B.The Board of Directors of the Company (the “Board”) has determined that it is in the best interests of the Company to amend the Rights Agreement as set forth in this Amendment No. 2.
C.Pursuant to Section 27 of the Rights Agreement, prior to the occurrence of a Section 11(a)(ii) Event, the Company and the Rights Agent shall, if the Board so directs, supplement or amend any provision of the Rights Agreement as the Board may deem necessary or desirable without the approval of any holders of certificates representing shares of Common Stock of the Company.

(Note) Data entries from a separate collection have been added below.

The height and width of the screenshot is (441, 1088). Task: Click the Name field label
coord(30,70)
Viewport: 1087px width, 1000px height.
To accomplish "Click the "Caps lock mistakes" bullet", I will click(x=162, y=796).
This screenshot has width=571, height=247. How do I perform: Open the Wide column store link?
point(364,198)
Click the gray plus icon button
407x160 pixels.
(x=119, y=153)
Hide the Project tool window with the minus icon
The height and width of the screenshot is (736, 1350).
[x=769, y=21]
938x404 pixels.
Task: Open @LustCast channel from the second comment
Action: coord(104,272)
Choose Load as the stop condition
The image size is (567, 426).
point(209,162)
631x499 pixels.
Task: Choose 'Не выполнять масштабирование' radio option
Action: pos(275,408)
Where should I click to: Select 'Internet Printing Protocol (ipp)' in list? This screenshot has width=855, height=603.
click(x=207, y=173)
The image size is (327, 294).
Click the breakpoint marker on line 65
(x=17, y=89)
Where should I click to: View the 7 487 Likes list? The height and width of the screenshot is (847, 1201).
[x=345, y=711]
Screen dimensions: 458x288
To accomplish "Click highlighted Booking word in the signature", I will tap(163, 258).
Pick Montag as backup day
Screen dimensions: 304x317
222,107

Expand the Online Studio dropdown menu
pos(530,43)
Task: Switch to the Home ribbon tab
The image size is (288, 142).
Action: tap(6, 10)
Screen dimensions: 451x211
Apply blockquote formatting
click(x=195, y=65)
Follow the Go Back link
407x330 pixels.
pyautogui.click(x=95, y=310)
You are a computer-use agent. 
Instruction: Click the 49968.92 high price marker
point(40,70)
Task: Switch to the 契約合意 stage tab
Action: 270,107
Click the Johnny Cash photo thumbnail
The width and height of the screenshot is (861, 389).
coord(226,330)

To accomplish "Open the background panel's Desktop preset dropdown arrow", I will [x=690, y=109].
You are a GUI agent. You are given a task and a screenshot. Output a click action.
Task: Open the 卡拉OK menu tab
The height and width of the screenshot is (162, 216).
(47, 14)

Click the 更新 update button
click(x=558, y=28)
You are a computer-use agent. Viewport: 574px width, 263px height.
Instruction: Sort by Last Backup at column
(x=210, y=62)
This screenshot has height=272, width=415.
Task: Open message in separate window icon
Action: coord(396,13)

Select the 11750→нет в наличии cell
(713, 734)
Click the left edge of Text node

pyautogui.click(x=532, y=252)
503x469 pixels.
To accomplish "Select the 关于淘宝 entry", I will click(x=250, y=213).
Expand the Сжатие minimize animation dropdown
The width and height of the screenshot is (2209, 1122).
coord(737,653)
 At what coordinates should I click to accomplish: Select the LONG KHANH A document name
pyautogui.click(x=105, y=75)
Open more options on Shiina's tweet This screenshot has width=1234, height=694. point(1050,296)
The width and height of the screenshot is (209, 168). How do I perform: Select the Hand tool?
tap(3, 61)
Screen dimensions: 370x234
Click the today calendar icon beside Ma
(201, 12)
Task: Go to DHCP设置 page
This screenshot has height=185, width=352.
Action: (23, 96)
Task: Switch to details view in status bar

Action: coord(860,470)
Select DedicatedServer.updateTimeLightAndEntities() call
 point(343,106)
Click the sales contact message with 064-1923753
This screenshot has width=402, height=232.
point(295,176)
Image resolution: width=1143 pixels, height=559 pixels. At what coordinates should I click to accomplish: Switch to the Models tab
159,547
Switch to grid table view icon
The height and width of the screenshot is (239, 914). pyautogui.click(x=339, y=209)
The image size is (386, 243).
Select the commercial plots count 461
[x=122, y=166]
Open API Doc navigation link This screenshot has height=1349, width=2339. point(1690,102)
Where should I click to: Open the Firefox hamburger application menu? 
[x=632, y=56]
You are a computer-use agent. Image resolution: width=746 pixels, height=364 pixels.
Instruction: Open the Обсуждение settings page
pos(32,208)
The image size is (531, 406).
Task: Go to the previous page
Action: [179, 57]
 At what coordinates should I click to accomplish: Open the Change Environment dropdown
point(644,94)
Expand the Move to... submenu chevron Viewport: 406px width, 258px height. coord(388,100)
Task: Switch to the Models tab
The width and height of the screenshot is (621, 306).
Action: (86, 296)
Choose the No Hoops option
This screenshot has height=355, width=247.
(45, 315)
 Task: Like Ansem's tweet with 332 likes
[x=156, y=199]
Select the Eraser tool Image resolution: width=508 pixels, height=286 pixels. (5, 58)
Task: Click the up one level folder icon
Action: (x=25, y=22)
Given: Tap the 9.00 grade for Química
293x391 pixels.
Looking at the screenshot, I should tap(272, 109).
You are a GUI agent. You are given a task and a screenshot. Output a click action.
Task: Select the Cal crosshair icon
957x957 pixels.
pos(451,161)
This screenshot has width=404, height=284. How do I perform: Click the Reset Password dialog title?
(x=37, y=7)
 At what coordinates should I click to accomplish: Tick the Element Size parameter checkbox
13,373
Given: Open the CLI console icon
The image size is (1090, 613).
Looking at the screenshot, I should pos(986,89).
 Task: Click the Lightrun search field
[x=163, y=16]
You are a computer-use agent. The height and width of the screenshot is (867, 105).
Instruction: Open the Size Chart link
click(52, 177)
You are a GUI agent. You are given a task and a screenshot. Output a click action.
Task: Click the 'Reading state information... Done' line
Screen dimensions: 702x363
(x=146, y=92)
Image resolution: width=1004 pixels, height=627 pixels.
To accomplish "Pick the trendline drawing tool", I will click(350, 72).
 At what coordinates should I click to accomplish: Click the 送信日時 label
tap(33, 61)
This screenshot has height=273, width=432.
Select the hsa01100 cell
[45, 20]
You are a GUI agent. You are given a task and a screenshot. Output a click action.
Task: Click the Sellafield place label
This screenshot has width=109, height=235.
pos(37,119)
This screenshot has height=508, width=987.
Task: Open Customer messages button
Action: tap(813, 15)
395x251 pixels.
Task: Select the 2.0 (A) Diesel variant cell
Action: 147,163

NOW, THEREFORE, in consideration of the background, agreements and covenants contained herein, and other good and valuable consideration, the receipt and sufficiency of which is hereby acknowledged, the parties hereby agree as follows:
Section1. Amendment of Rights Agreement.
(a) Subclause (i) of the first sentence of Section 7(a) of the Rights Agreement is hereby amended and restated to read in its entirety as follows:
“(i) the Close of Business on February 11, 2021 (the “Final Expiration Date”),”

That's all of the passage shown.